> _Testo della pagina_
★ ★ ★ ★
# [risolto]dubbi su fstab e boot

## Nio84

Salve , sto installando gentoo e siccome sn inesperto avrei un paio di dubbi.... a inizio installazione non ho fatto la partizione di boot ....cioe' semplicemente ho una partizione root e una swap e dentro la root c'e' la directory /boot

Dubbio 1 .... in fase di compilazione kernel mi diceva che la partizione boot non era stata montata (ma se non ce l'ho come fa a montarla...) e' un problema non aver fatto sta partizione?

Dubbio2 ... dato che /boot [ solo una directory e non una partizione ....in fstab che ci devo scrivere? DEV/BOOT la commento? e lascio solo la root /dev/sdx e la partizione di swap?GrazieLast edited by Nio84 on Wed Jun 23, 2010 8:20 am; edited 1 time in total

----------

## k01

1) ti dice così probabilmente perchè hai usato genkernel, compilandolo manualmente non ti da nessun avviso. una partizione separata per i file di boot non è necessaria, solo consigliata

2) esatto, commenti la riga /dev/boot e specifici solo root e swap

----------

## bi-andrea

Nio84 vorrà dire che anziche scrivere nel /boot/grub/menu.lst

kernel /kernel* 

sarà

kernel /boot/kernel*

però nella stessa riga devi specificare la partizione dove hai aperto lo stage3 e nella cartella /boot ci trovi il kernel senza montare nessun'altra partizione, cioè root=/dev/sda2 o root=/dev/hda2 , come lo vede il kernel al boot.
★ ★ ★ ★
Dati di localizzazione su screenshot e documenti:
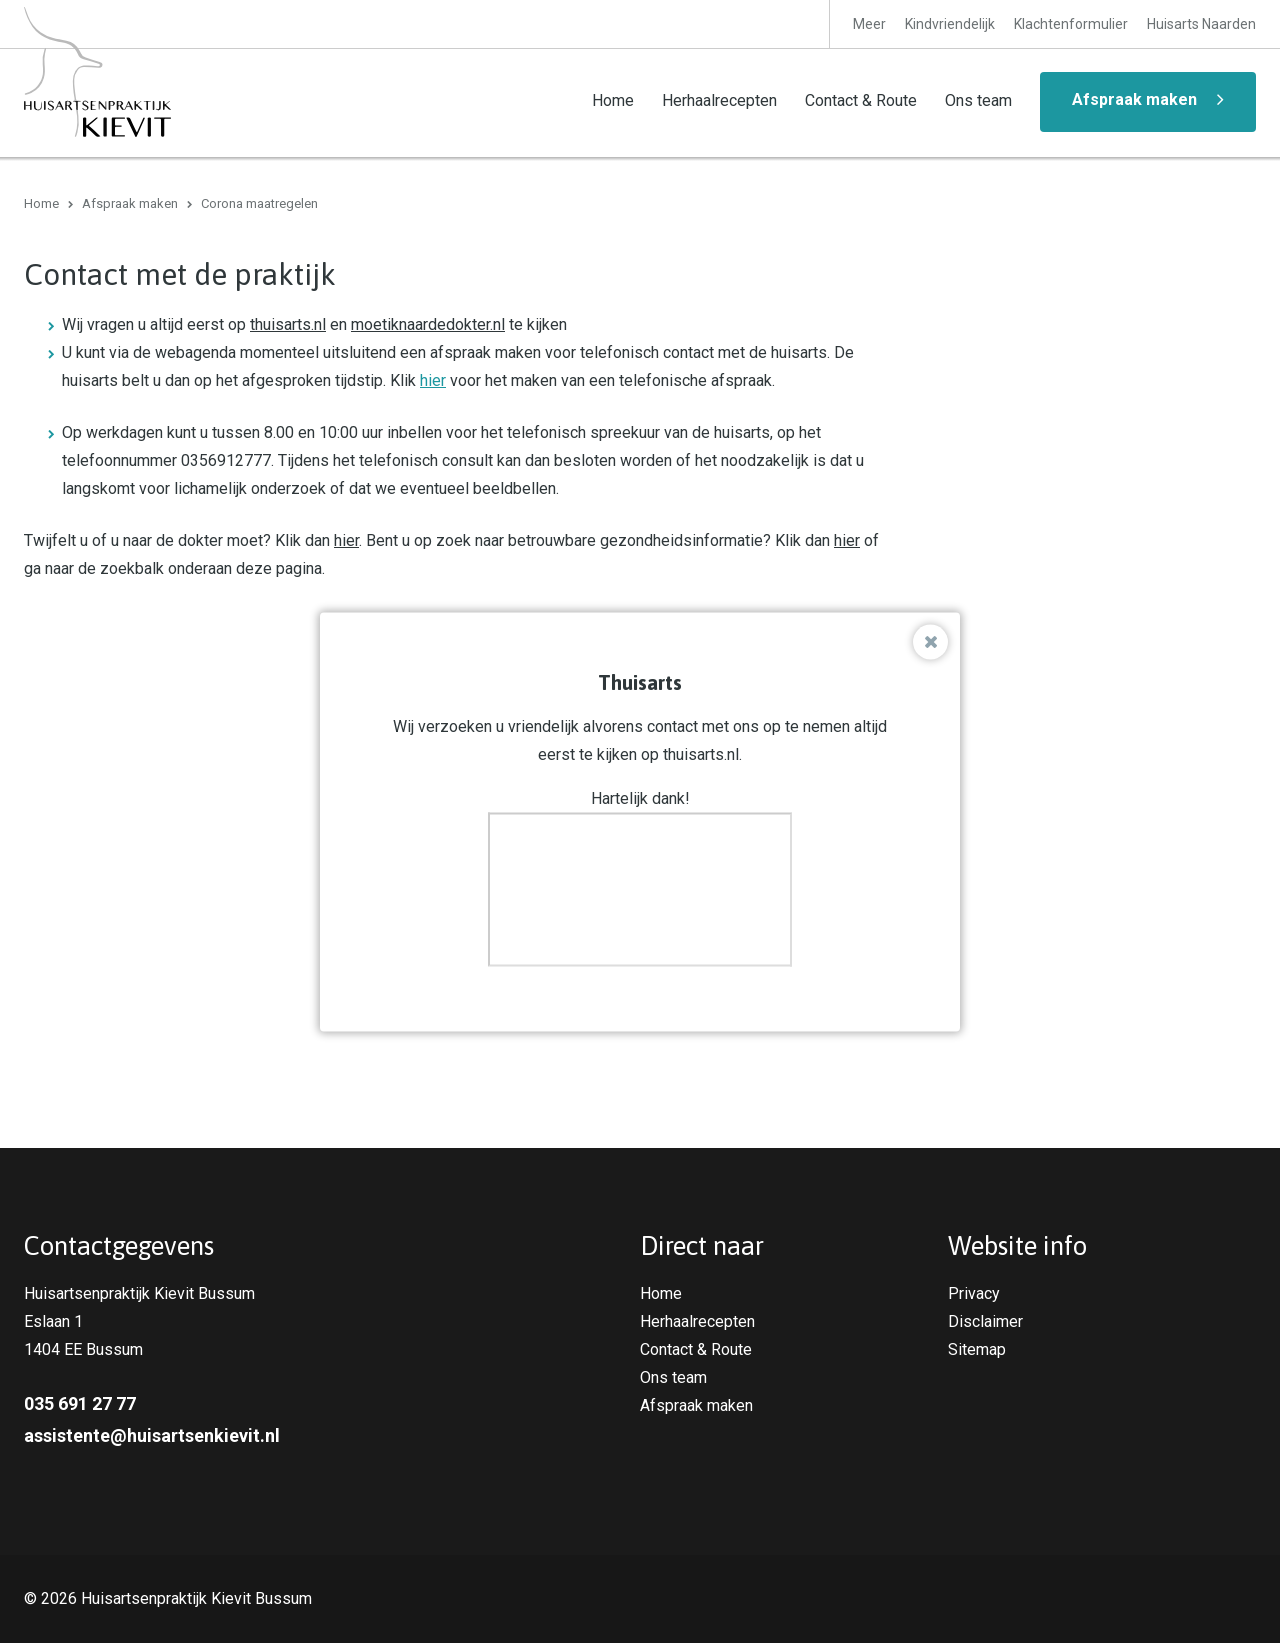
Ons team (978, 100)
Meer (869, 24)
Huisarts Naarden (1201, 24)
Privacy (974, 1293)
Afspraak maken (1134, 99)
★ ★ ★ ★
> _Le consegne_
a - Secondo k01, nella discussione su fstab e boot, perché durante la compilazione del kernel compariva l'avviso sulla partizione di boot non montata?
b - Come si può riscrivere in un elenco puntato il paragrafo della discussione su fstab e boot che inizia con «Salve , sto installando gentoo», mantenendone i fatti principali?

> _Risposte ai compiti_
a - Probabilmente perché è stato usato genkernel: compilando il kernel manualmente non compare alcun avviso.

b -
- Sta installando Gentoo ed è inesperto, quindi ha un paio di dubbi.
- All'inizio dell'installazione non ha creato la partizione di boot.
- Ha soltanto una partizione root e una partizione swap.
- La directory /boot si trova dentro la partizione root.